### WHAT YOU NEED TO DO
Return exactly the span of lines that opens with the line containing "极目新闻 (140, 986)" and closes with the last line of the data, inclusive.

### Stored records
★ ★ ★ ★

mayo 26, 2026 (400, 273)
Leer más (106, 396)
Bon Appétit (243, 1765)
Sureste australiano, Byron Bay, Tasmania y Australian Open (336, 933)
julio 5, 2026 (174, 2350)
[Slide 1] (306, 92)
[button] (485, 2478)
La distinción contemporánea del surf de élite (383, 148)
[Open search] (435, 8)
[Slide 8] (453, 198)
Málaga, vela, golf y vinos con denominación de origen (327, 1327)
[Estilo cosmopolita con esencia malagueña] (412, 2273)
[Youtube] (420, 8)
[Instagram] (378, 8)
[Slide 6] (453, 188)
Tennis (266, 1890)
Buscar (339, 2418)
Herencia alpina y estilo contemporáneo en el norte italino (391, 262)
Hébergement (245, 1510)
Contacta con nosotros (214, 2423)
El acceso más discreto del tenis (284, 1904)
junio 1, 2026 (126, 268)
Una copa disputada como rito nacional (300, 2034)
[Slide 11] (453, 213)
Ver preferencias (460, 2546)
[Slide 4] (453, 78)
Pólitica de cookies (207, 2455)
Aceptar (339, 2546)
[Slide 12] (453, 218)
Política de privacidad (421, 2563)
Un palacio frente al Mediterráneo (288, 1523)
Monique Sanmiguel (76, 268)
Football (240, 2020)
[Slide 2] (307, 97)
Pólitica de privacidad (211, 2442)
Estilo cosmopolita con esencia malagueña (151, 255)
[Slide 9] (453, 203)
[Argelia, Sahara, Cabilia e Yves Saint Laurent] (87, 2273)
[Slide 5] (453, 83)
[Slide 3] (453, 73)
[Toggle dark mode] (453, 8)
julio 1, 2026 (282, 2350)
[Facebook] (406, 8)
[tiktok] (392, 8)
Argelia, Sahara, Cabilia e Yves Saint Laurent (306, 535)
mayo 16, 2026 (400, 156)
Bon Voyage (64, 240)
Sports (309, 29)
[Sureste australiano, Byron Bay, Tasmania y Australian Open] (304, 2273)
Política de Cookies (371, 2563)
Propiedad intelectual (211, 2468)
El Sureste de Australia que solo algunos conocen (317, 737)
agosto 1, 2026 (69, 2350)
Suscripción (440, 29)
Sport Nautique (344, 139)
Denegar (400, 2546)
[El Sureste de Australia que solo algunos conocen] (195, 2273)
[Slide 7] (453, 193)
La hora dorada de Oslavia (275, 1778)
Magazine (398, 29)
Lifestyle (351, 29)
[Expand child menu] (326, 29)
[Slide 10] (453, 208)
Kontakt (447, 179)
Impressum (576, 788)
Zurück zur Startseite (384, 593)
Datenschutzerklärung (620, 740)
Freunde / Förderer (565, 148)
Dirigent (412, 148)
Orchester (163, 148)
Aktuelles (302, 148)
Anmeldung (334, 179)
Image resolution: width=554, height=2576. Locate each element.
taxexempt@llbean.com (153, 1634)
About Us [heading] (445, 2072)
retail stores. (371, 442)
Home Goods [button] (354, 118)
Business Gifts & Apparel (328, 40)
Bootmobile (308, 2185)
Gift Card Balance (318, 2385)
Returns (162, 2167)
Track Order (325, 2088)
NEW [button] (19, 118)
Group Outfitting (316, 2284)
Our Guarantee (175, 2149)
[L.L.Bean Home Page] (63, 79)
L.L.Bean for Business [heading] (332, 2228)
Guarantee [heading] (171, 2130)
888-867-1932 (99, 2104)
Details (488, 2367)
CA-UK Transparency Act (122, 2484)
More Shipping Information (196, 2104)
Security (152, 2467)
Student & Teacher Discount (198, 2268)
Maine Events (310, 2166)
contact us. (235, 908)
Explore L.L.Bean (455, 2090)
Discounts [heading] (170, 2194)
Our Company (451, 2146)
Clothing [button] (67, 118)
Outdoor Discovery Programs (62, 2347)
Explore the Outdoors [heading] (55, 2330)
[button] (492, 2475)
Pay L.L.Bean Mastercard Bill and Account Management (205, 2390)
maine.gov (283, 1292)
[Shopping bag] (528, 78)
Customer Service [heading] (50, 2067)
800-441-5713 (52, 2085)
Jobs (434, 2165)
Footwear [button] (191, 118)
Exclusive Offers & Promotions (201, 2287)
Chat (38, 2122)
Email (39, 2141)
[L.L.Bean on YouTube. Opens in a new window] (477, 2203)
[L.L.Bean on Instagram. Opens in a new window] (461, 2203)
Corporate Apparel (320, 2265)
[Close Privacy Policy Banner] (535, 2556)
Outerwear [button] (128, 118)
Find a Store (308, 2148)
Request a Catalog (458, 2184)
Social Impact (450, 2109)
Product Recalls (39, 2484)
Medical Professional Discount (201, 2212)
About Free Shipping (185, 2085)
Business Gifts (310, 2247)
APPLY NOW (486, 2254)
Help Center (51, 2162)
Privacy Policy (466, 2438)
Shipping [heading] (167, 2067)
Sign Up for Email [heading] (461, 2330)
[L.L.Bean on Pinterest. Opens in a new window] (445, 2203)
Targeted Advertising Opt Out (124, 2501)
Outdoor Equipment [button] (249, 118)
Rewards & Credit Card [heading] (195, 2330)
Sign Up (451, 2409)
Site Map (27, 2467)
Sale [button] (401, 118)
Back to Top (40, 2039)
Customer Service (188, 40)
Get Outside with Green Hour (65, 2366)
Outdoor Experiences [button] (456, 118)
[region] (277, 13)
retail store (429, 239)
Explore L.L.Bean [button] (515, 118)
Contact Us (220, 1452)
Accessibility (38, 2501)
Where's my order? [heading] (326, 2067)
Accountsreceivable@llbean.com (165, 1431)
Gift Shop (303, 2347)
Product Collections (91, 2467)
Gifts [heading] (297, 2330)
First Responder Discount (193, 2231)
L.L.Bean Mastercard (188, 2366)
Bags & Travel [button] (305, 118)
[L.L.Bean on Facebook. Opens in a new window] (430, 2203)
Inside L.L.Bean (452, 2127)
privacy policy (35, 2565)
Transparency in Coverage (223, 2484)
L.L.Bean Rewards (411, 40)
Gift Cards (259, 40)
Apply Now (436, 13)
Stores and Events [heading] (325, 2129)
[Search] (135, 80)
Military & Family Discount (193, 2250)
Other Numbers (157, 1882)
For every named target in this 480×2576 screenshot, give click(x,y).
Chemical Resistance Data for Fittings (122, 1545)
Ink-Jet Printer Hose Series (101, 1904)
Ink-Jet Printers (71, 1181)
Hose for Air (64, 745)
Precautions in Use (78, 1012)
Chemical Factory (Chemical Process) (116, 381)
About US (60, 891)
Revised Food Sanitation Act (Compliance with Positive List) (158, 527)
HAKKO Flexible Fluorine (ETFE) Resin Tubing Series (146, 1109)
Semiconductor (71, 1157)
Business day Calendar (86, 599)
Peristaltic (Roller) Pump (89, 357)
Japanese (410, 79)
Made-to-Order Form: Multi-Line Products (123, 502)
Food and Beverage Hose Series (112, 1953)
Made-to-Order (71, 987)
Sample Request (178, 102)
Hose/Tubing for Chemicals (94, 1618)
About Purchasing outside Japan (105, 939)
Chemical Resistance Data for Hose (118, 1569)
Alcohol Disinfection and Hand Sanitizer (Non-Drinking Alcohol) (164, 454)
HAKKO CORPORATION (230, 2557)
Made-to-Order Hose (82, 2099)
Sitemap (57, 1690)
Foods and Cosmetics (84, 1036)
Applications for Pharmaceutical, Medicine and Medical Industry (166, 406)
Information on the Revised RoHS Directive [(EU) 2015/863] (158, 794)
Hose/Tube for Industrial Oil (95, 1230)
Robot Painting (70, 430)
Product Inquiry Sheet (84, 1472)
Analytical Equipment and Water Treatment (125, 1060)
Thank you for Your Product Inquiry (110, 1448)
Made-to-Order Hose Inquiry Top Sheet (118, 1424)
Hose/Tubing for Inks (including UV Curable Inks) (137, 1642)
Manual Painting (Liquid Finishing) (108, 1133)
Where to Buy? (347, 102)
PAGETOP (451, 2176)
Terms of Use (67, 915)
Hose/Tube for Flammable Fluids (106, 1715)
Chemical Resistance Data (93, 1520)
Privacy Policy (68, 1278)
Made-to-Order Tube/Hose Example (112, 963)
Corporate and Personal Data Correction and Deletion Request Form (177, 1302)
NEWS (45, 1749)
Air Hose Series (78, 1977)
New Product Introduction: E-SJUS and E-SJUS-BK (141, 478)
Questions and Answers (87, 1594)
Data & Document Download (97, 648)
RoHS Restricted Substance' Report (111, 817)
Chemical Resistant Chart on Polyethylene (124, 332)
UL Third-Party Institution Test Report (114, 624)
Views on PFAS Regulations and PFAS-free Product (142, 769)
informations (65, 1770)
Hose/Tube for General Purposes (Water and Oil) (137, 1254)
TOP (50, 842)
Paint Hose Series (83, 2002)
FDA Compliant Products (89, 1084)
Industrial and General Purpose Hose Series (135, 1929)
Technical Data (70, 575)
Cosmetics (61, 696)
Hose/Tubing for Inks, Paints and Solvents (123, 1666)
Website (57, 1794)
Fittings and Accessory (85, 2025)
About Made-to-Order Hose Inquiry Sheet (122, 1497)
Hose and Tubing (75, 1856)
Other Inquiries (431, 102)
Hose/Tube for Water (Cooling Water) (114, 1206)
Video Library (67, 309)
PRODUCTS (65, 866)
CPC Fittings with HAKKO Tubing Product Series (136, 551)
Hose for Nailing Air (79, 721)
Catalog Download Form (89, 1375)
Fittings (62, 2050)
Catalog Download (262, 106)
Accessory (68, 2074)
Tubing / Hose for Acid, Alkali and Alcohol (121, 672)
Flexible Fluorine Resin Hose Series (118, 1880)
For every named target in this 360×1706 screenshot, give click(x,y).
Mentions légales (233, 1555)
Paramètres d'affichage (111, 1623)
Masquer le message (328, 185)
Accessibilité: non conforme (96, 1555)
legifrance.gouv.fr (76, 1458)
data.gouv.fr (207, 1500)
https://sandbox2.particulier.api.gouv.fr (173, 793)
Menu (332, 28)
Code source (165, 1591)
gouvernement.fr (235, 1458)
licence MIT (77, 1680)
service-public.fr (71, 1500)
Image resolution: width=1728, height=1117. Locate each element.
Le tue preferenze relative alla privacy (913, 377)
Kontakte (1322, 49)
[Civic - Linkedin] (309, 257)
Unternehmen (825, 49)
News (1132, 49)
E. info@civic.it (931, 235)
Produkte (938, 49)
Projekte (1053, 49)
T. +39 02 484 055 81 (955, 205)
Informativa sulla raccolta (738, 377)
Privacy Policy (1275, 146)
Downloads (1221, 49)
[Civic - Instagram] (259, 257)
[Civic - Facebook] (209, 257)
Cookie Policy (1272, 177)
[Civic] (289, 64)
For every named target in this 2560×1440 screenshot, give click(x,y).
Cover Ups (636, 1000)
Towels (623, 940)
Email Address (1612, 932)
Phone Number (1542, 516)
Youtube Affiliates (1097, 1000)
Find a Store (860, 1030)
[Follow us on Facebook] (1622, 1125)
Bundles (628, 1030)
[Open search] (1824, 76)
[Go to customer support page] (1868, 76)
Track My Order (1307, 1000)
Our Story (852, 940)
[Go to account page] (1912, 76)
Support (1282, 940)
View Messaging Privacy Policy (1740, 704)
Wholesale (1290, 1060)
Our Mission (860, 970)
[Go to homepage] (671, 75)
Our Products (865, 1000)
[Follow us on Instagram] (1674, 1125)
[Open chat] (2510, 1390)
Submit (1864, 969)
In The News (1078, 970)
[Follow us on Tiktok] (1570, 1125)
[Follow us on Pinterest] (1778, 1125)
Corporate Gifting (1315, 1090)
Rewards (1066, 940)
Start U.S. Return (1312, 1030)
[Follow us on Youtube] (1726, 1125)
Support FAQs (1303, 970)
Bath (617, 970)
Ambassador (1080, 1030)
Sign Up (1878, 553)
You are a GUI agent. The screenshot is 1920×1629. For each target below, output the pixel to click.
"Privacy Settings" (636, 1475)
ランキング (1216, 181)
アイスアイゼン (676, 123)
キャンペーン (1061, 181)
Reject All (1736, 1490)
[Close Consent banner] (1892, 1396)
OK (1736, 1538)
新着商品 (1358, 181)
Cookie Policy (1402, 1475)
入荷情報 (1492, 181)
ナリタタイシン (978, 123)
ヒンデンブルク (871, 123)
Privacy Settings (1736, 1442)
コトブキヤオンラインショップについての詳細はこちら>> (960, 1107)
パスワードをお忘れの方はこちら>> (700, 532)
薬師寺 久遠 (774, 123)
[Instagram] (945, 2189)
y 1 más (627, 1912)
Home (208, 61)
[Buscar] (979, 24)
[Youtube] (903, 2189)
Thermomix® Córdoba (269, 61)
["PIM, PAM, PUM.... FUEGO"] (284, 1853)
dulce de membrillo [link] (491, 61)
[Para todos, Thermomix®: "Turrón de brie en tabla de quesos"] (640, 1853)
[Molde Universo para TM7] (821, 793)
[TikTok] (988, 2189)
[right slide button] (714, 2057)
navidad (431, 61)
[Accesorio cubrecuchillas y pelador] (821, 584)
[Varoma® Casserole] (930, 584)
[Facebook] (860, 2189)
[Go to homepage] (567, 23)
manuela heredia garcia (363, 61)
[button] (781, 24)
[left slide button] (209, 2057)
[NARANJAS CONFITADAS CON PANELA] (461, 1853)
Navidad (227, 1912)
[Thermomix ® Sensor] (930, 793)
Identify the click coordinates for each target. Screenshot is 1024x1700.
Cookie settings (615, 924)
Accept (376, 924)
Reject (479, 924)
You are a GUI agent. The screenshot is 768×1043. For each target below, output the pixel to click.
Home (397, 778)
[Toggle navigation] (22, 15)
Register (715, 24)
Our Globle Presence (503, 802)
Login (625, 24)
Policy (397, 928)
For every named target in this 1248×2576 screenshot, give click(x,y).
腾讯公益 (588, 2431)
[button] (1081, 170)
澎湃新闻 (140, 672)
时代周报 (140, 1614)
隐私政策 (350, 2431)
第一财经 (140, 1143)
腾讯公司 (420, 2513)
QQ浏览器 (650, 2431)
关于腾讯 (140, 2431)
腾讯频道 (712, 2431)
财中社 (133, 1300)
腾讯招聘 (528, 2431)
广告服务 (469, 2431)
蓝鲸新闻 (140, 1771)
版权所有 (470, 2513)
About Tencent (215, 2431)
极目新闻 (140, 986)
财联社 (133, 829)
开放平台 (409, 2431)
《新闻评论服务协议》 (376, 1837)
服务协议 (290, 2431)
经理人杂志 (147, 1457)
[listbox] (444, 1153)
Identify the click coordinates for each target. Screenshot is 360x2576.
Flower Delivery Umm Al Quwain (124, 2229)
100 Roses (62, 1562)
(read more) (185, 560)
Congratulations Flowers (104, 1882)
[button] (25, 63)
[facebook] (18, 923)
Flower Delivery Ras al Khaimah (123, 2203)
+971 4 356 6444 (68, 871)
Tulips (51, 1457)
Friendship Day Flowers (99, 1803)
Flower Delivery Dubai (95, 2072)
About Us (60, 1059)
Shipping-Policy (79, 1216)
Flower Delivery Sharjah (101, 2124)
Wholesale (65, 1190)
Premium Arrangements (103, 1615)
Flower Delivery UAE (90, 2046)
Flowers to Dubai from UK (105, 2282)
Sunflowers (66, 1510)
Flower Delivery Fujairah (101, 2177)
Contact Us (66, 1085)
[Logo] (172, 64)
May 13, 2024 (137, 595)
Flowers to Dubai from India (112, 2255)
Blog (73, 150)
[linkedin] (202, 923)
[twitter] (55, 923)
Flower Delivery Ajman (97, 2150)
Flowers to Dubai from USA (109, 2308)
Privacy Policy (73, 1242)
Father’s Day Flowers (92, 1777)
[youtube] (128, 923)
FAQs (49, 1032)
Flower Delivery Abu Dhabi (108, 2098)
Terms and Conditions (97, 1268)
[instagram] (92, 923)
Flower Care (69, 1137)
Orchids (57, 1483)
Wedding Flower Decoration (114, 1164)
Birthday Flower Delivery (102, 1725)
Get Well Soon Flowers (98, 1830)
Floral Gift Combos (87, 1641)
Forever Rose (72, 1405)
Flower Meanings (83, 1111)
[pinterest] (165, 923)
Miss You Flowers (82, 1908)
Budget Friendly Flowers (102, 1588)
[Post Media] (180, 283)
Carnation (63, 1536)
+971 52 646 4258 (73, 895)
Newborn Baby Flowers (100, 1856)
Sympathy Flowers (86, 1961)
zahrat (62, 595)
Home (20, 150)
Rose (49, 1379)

★ ★ ★ ★

### EXERCISE SOLUTION
极目新闻 (140, 986)
财联社 (133, 829)
开放平台 (409, 2431)
《新闻评论服务协议》 (376, 1837)
服务协议 (290, 2431)
经理人杂志 (147, 1457)
[listbox] (444, 1153)
Identify the click coordinates for each target. Screenshot is 360x2576.
Flower Delivery Umm Al Quwain (124, 2229)
100 Roses (62, 1562)
(read more) (185, 560)
Congratulations Flowers (104, 1882)
[button] (25, 63)
[facebook] (18, 923)
Flower Delivery Ras al Khaimah (123, 2203)
+971 4 356 6444 (68, 871)
Tulips (51, 1457)
Friendship Day Flowers (99, 1803)
Flower Delivery Dubai (95, 2072)
About Us (60, 1059)
Shipping-Policy (79, 1216)
Flower Delivery Sharjah (101, 2124)
Wholesale (65, 1190)
Premium Arrangements (103, 1615)
Flower Delivery UAE (90, 2046)
Flowers to Dubai from UK (105, 2282)
Sunflowers (66, 1510)
Flower Delivery Fujairah (101, 2177)
Contact Us (66, 1085)
[Logo] (172, 64)
May 13, 2024 (137, 595)
Flowers to Dubai from India (112, 2255)
Blog (73, 150)
[linkedin] (202, 923)
[twitter] (55, 923)
Flower Delivery Ajman (97, 2150)
Flowers to Dubai from USA (109, 2308)
Privacy Policy (73, 1242)
Father’s Day Flowers (92, 1777)
[youtube] (128, 923)
FAQs (49, 1032)
Flower Delivery Abu Dhabi (108, 2098)
Terms and Conditions (97, 1268)
[instagram] (92, 923)
Flower Care (69, 1137)
Orchids (57, 1483)
Wedding Flower Decoration (114, 1164)
Birthday Flower Delivery (102, 1725)
Get Well Soon Flowers (98, 1830)
Floral Gift Combos (87, 1641)
Forever Rose (72, 1405)
Flower Meanings (83, 1111)
[pinterest] (165, 923)
Miss You Flowers (82, 1908)
Budget Friendly Flowers (102, 1588)
[Post Media] (180, 283)
Carnation (63, 1536)
+971 52 646 4258 (73, 895)
Newborn Baby Flowers (100, 1856)
Sympathy Flowers (86, 1961)
zahrat (62, 595)
Home (20, 150)
Rose (49, 1379)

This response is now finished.